Kutipan Pilihan:
==============================

Pahala Sholat Hajat
Kalau kita sholat Hajat, Allah berikan apa yang kita pinta cepat atau lambat.
REPUBLIKA.CO.ID, Oleh Dr KH Syamsul Yakin MA
Sejak di alam azali, alam rahim, hingga alam dunia, kita tak lepas dari berhajat kepada Allah SWT. Begitu juga, sejak bayi, remaja, jadi pemuda, paruh baya, hingga tua. Sejak masih miskin hingga sudah kaya raya, kita tetap saja berhajat kepada Allah SWT. Bahkan sedikit saja kita ditimpa susah, buru-buru kita sholat Hajat meminta mudah.
Kita memang dimanja hidup di dunia oleh Allah SWT. Buktinya, Nabi SAW melegitimasi sholat Hajat, “Barang siapa yang berwudhu dengan sempurna, kemudian sholat Hajat dua rakaat hingga sempurna rakaatnya, maka Allah berikan apa yang ia pinta cepat atau lambat.” (HR Ahmad). Inilah pahala sholat Hajat yang kasat mata, bisa diverifikasi, dan dirasakan.
Bahkan perintah sholat Hajat, dilaksanakan tidak hanya saat berhajat kepada Allah SWT, tapi juga ketika berhajat kepada manusia. Nabi SAW yang mengatakan hal itu, “Barang siapa yang mempunyai kebutuhan kepada Allah atau manusia, maka wudhulah dengan baik. Kemudian sholat Hajat dua rakaat, lalu memuji Allah dan bershalawat kepada Nabi.” (HR. Turmudzi).
Jadi, secara filosofis, sholat Hajat dilaksanakan karena kita butuh kepada Allah SWT. Kita sadar Dialah yang memiliki seisi hamparan langit dan sebulat lingkaran bumi. Sementara kita berpijak di bumi dalam keadaan tak berdaya. Faktanya, udara, makanan, dan minuman sebagai komponen primer hidup kita, setiap hari harus dipasok oleh Allah SWT.

==============================

Isi Kumpulan Data:
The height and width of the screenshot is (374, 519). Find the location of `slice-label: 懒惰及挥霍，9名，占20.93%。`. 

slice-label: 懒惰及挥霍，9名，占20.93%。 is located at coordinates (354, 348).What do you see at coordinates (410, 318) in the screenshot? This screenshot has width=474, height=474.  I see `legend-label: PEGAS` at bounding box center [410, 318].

==============================

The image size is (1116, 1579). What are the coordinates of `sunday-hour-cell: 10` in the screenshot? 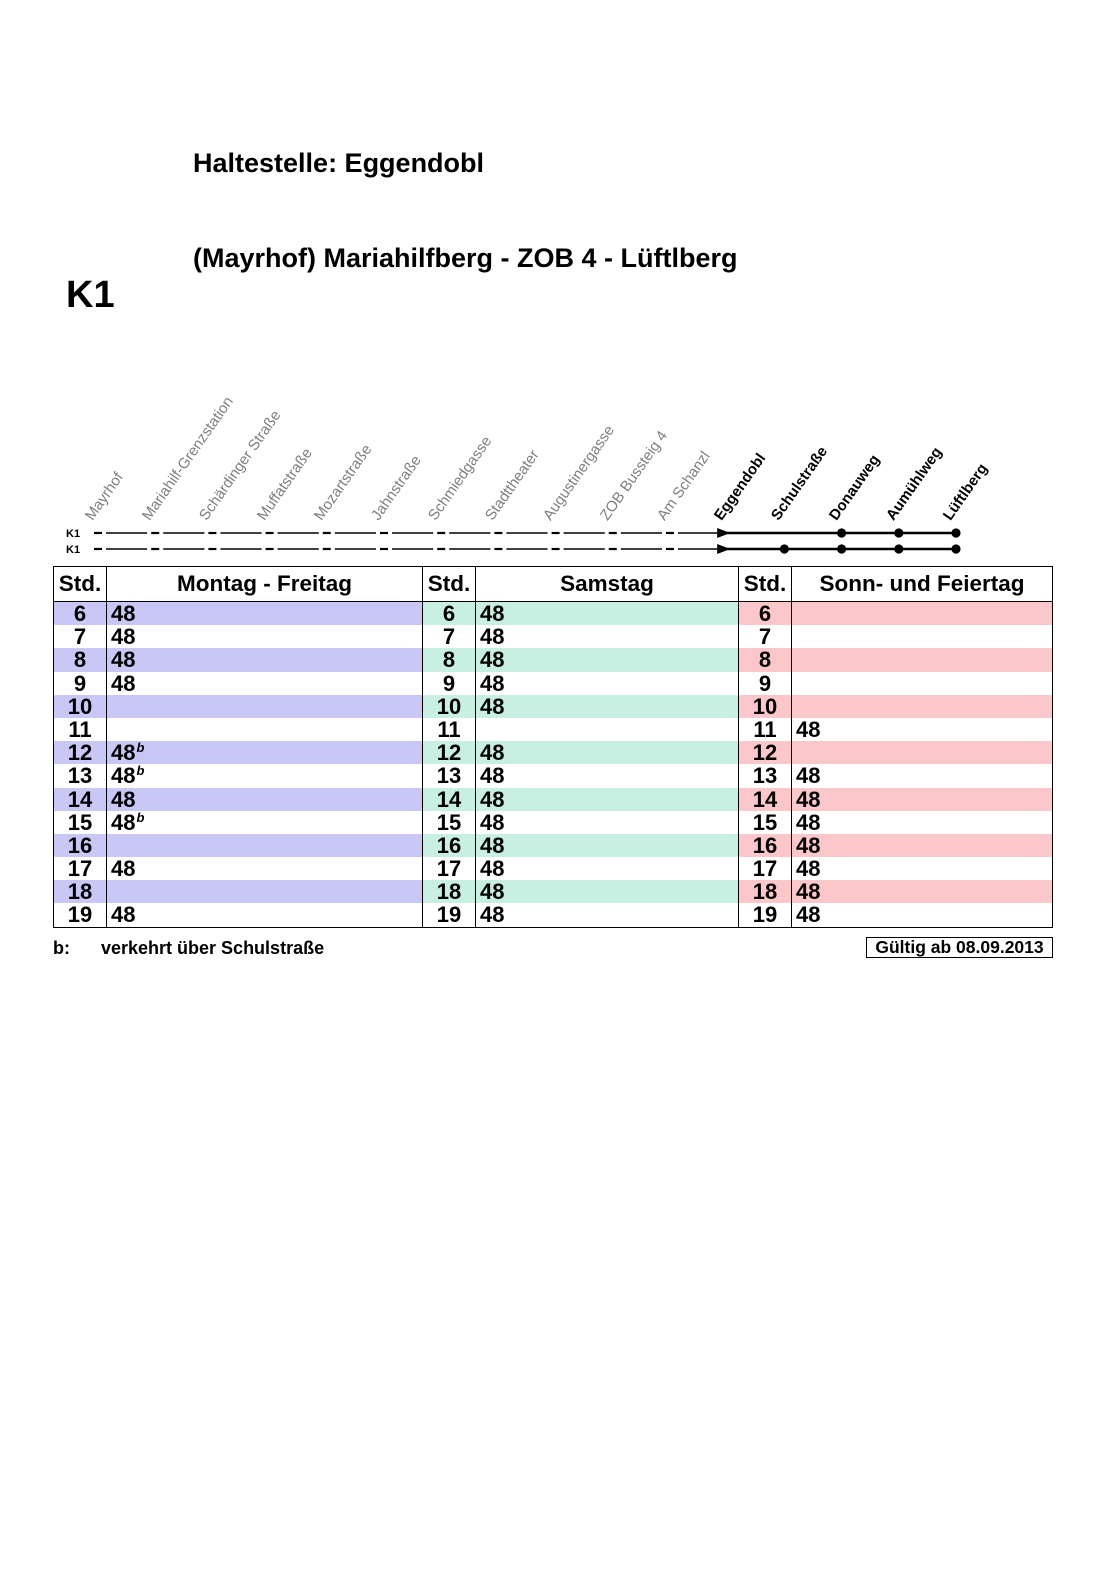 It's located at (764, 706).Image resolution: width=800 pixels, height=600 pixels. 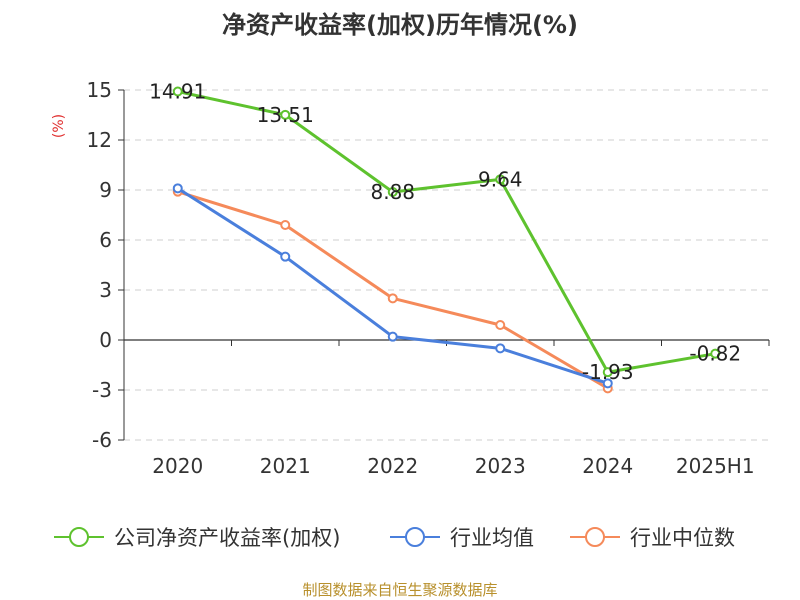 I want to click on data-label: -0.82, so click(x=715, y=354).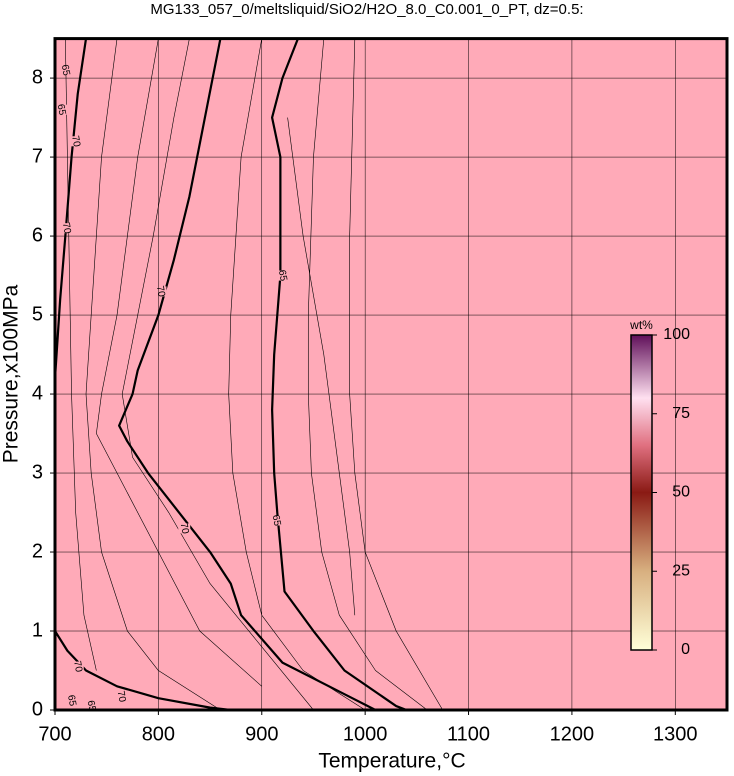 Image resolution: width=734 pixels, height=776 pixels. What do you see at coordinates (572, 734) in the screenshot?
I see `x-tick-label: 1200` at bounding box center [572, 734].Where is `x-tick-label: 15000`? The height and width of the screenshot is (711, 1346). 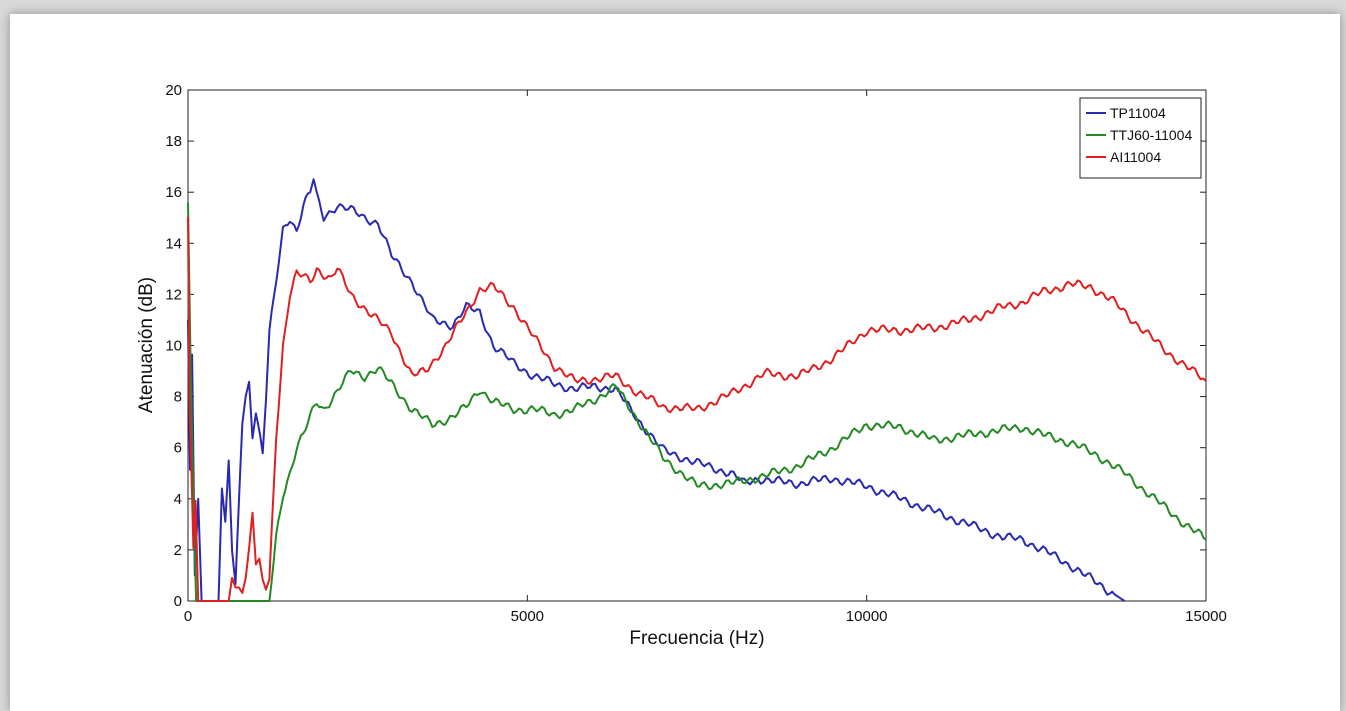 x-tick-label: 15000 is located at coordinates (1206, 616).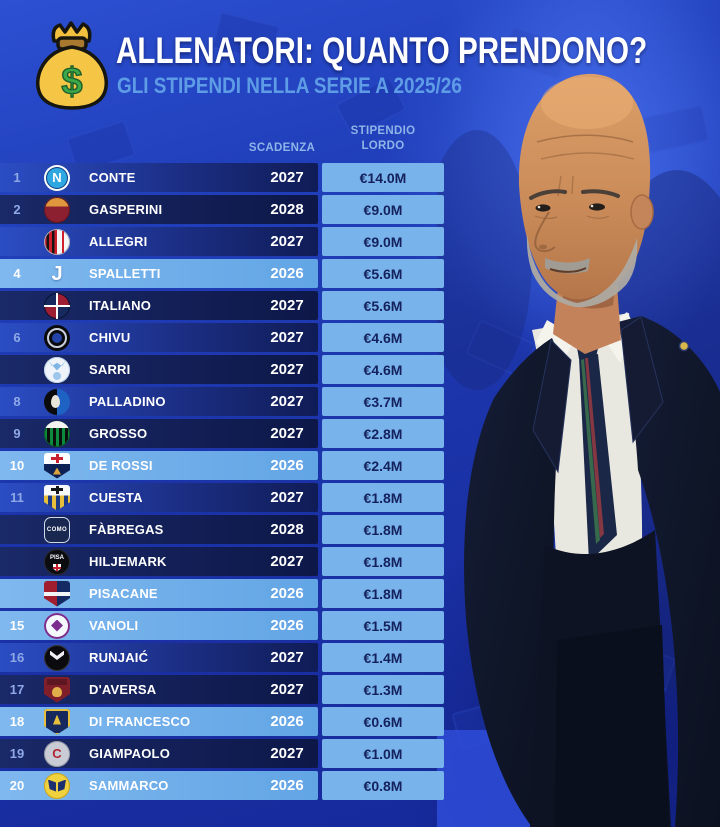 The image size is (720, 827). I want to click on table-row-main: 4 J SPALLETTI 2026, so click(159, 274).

==============================

Petunjuk Pengerjaan:
a. Jawablah pertanyaan berikut berdasarkan teks tentang pahala sholat Hajat.
(i) Berapa rakaat sholat Hajat yang disebut dalam hadis riwayat Ahmad?
(ii) Menurut hadis riwayat Turmudzi, apa yang dilakukan sesudah sholat Hajat dua rakaat?
(iii) Apa saja yang disebut sebagai komponen primer hidup kita?
b. Lanjutkan teks tentang pahala sholat Hajat mulai dari akhir paragraf terakhirnya.

Jawaban yang Diharapkan:
a.
(i) Dua rakaat.
(ii) Memuji Allah dan bershalawat kepada Nabi.
(iii) Udara, makanan, dan minuman.

b.
Hingga hari ini, ketika kita mengklaim telah mencapai peradaban tertinggi, kita belum kunjung bisa menciptakan makanan sendiri. Untuk menyantap sesuap nasi, Allah SWT harus menumbuhkan padi bagi kita. Hingga hari ini kita belum mampu menumbuhkan seuntai padi dan sebulir gandum. Kita baru bisa mengolahnya. Memodifikasinya.
Untuk meminum seteguk air, Allah SWT harus memancarkan mata air ke permukaan bumi. Memang kita yang menggali sumur atau mengebornya. Tapi hingga hari ini kita belum mampu menciptakan setetes air. Padahal bagi kita dan makhluk hidup lainnya, air adalah kehidupan. Logis, kalau kita berhajat besar kepada Allah SWT.
Maka, jadilah setiap hari Allah SWT menyediakan bagi kita puluhan miliar piring nasi untuk sarapan, makan siang, dan makan malam. Begitu pula, minuman yang dikonsumsi dalam beragam warna, aroma, dan cita rasa. Air sebagai bahan bakunya dalam jutaan galon setiap hari, disiapkan oleh Allah SWT tanpa diminta, tanpa sholat hajat lebih dulu.
Namun, sedemikian banyak nikmat yang telah Allah SWT berikan, tetap saja kita dibolehkan meminta lebih ketika dirasa kurang. Meminta sehat ketika dirasa sakit. Meminta gampang ketika dirasa sulit. Meminta kemenangan ketika dirasa takut akan terkalahkan. Meminta gembira ketika sedih mendera. Inilah wajah infantilis kita.
Sejauh ini, seharusnya kita telah menjadi orang yang selesai dengan diri kita. Sholat Hajat kita tak lagi untuk kita. Tapi untuk mereka yang miskin dan dimiskinkan. Untuk mereka yang lapar dan dibuat lapar. Untuk mereka yang bodoh dan dibuat bodoh. Untuk mereka yang direnggut hak-haknya, dibungkam kebebasannya. Inilah sholat Hajat transformatif.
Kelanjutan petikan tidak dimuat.